• **DATASET CONTENT**:
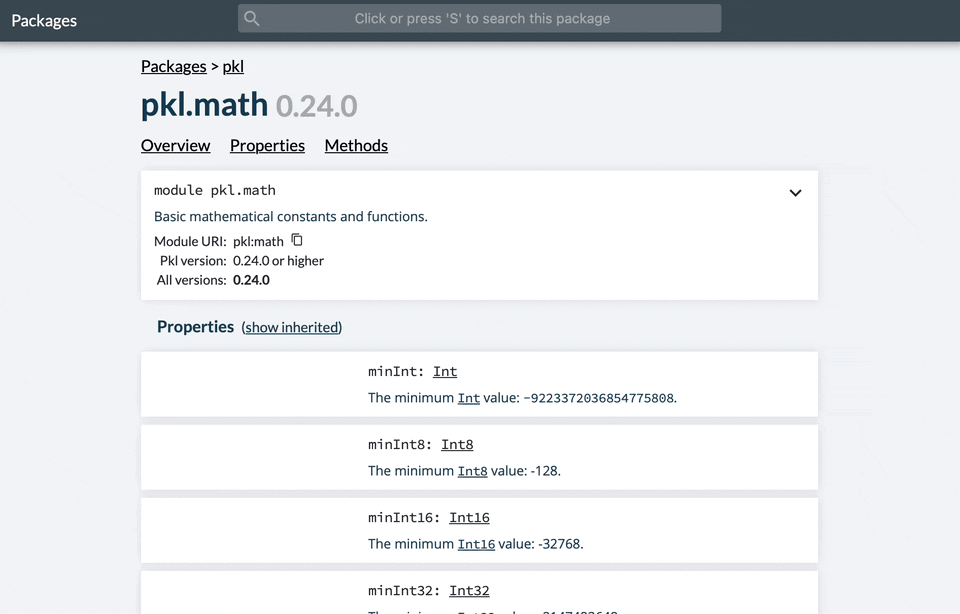Open the Packages header title
Image resolution: width=960 pixels, height=614 pixels.
[44, 20]
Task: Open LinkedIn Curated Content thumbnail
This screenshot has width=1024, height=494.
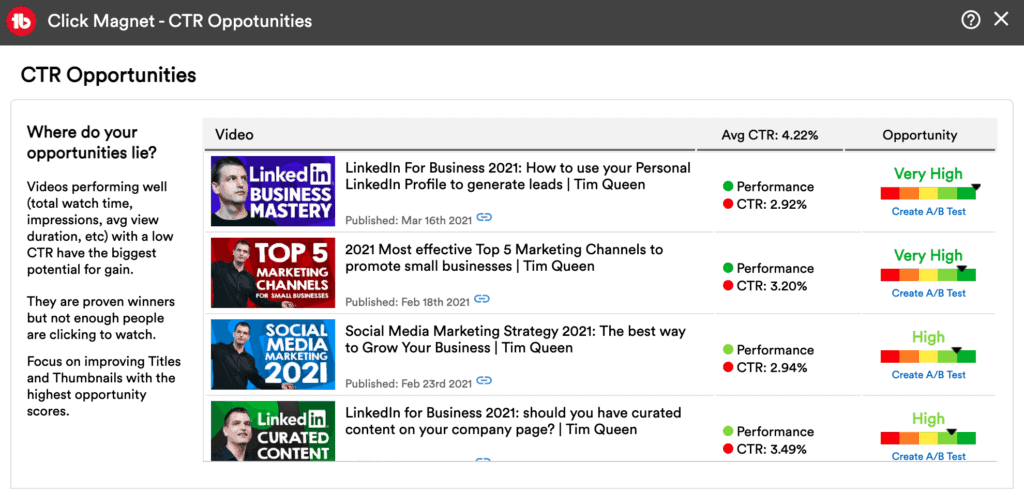Action: point(273,432)
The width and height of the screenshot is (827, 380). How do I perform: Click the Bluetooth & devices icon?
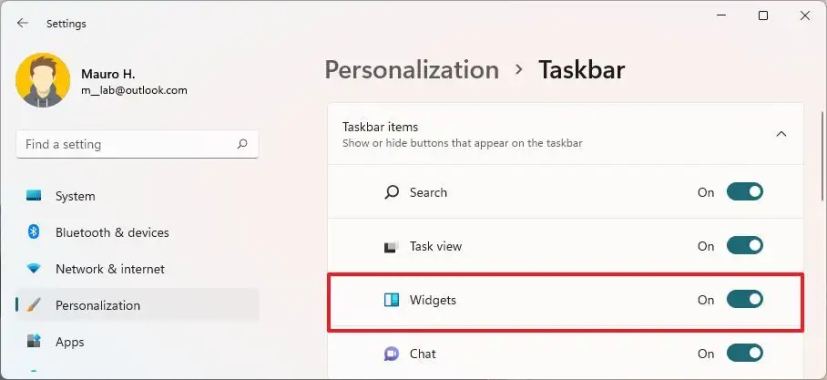pyautogui.click(x=34, y=232)
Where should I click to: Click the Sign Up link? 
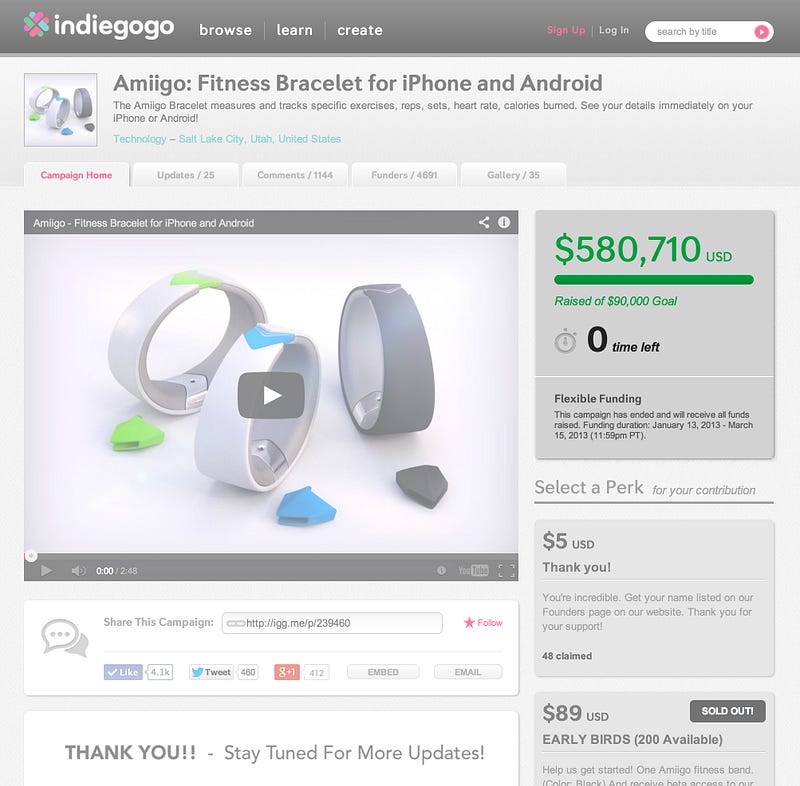(x=566, y=30)
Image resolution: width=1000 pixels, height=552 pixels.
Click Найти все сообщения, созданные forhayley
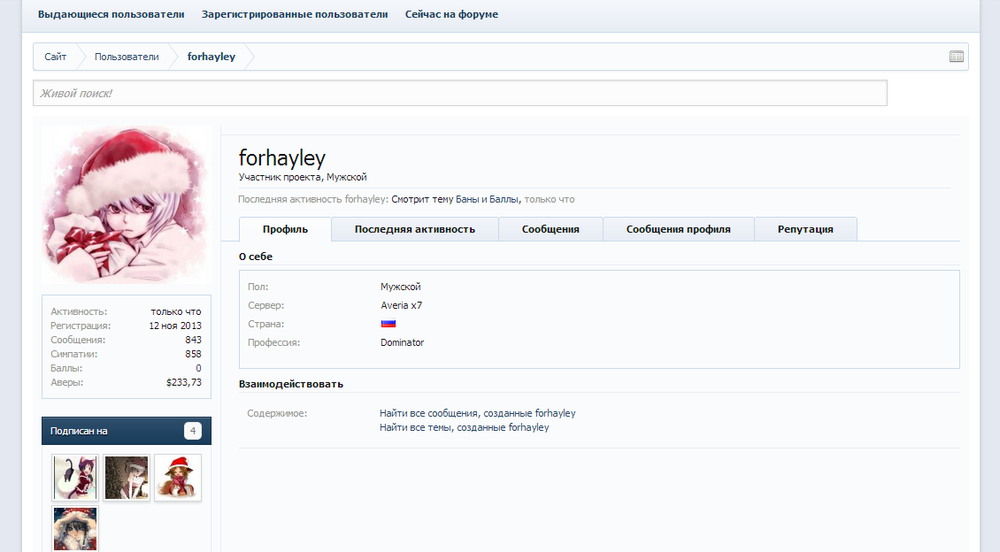(477, 413)
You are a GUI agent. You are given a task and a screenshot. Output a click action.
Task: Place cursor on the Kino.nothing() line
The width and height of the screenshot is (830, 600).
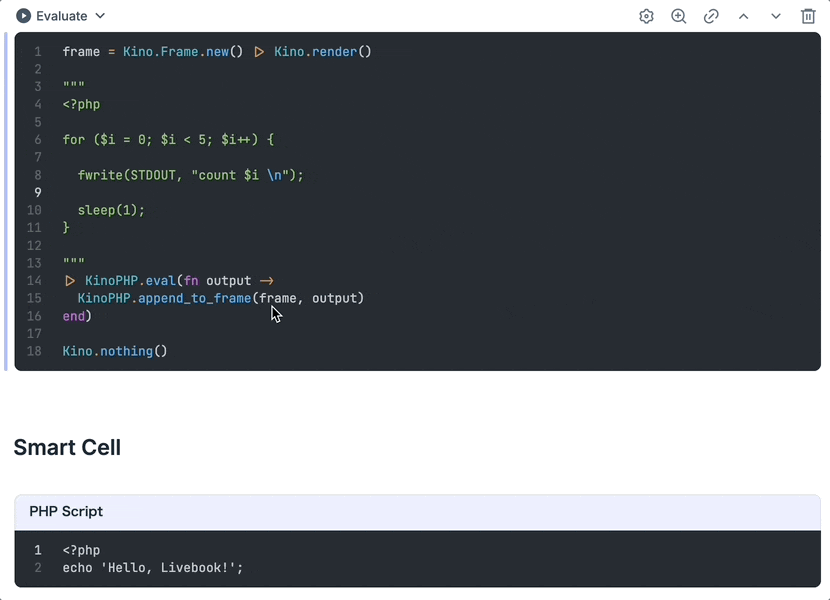tap(114, 351)
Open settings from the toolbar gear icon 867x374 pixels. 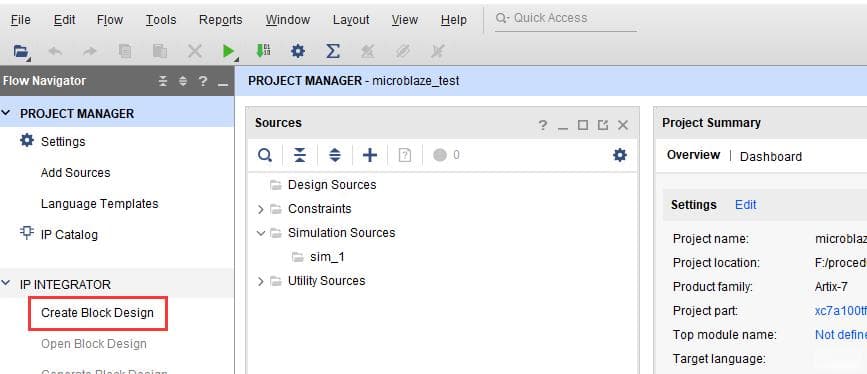coord(298,51)

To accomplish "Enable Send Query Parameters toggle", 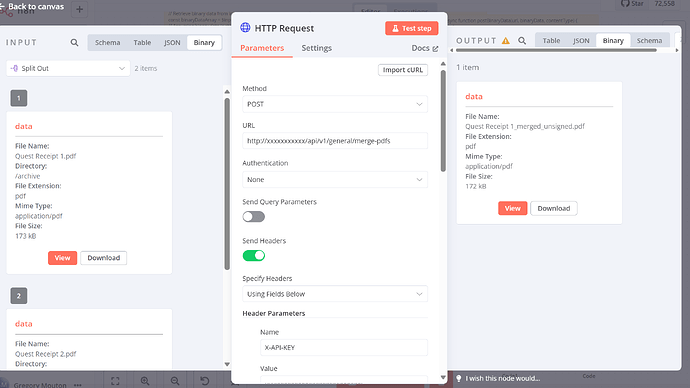I will pos(253,217).
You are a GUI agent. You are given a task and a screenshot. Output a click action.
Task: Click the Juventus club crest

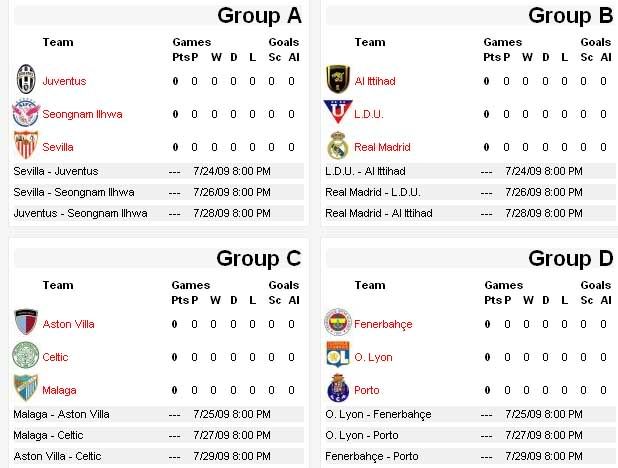(x=26, y=80)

• **TASK TO COMPLETE**: In the listing above, find the line containing "Where should I" and the line containing "Task: Place cursor on the Kino.nothing() line", then print exactly those two lines and every line between them, minus the pictures.

• **OUTPUT OF THE EXERCISE**:
Where should I click to: Click the Sign Up link? 
(x=566, y=30)
Image resolution: width=1000 pixels, height=552 pixels.
Click Найти все сообщения, созданные forhayley
(477, 413)
You are a GUI agent. You are given a task and a screenshot. Output a click action.
Task: Place cursor on the Kino.nothing() line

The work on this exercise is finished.